- FTX, the bankrupt cryptocurrency exchange, is seeking $323.5 million in compensation from the former owners of FTX Europe.
- FTX claims that the Swiss company Digital Assets AG (DAAG), which was acquired and transformed into FTX Europe in 2022, has no economic value and therefore cannot be sold.
- FTX alleges that the $323.5 million used to acquire DAAG should be refunded.
FTX, the bankrupt cryptocurrency exchange, is demanding $323.5 million in compensation from the former owners of FTX Europe, according to a hearing held on July 12 in the Delaware Bankruptcy Court. FTX argues that the Swiss company Digital Assets AG (DAAG), which was acquired and rebranded as FTX Europe in 2022, has no economic value and therefore cannot be sold. FTX claims that the $323.5 million used to acquire DAAG should be refunded.
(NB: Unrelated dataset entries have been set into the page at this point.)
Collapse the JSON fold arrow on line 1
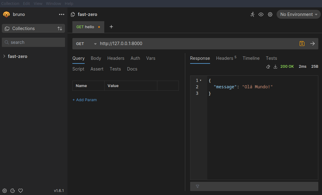322x195 pixels. click(x=201, y=81)
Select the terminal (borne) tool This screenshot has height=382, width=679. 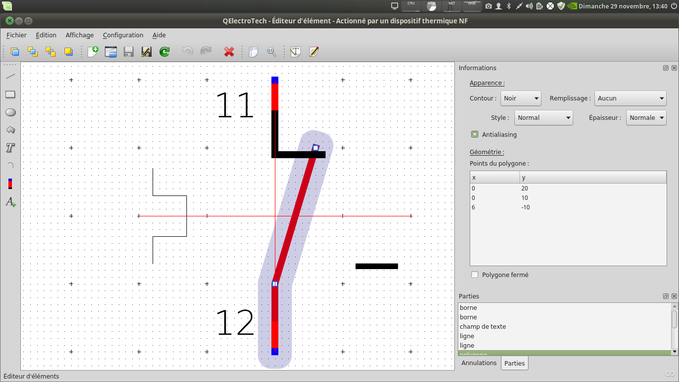click(10, 184)
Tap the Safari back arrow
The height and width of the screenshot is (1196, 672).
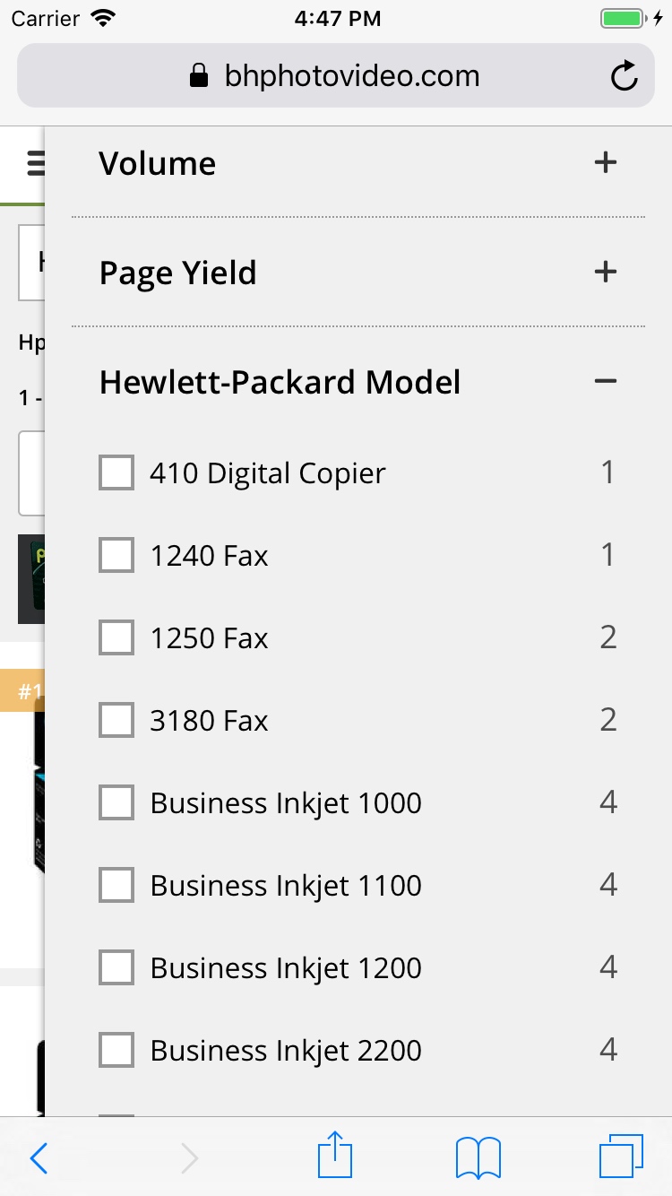39,1158
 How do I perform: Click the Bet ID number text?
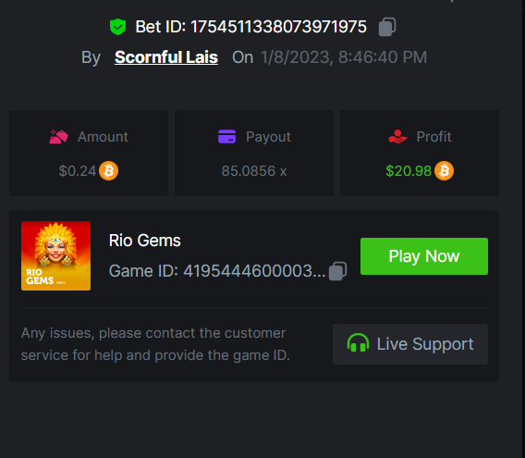[x=278, y=27]
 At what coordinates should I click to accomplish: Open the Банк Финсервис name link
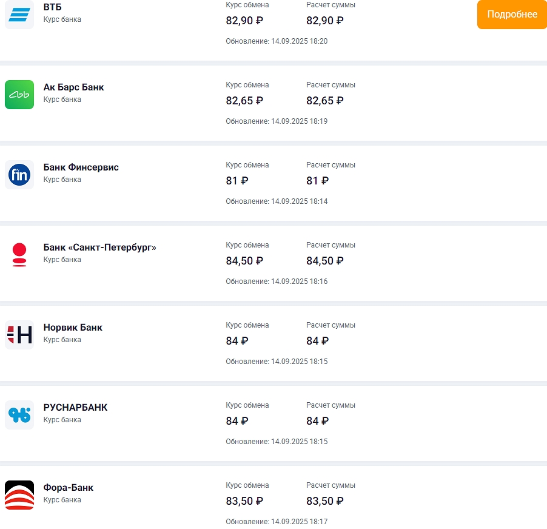click(81, 167)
FTX’s Claim for Compensation
FTX’s lawyers argue that DAAG is a small company with no intellectual property beyond its business plan. They claim that the acquisition of DAAG was carried out to obtain an operating license in Europe for FTX and to benefit the founders of DAAG, Brandon William and Robin Matzke.
Acquisition and Payment
According to the information provided, the Swiss company purchased the financial services company K-DNA in South Cyprus for $2.2 million to assist FTX Europe in obtaining a license. While FTX obtained the necessary license in Europe through this transaction, they also made a $100 million bonus payment to DAAG.
FTX’s Demands and Lawsuit
FTX holds the founders of DAAG and the managers of FTX Europe responsible for the compensation claim. The total value of the acquisition agreement is stated to be over $376 million, with $52.5 million yet to be paid. FTX is requesting the court to order the repayment of the $323.5 million and interest as compensation from Patrick Gruhn, Brandon William, Robin Matzke, and other defendants. FTX also seeks to halt the payment of the remaining $52.5 million. The Swiss Court has previously approved the investigation of this sale.
Last week, FTX filed a $700 million lawsuit against several defendants, including former US Secretary of State Hillary Clinton’s former deputy and investment firm K5 Global.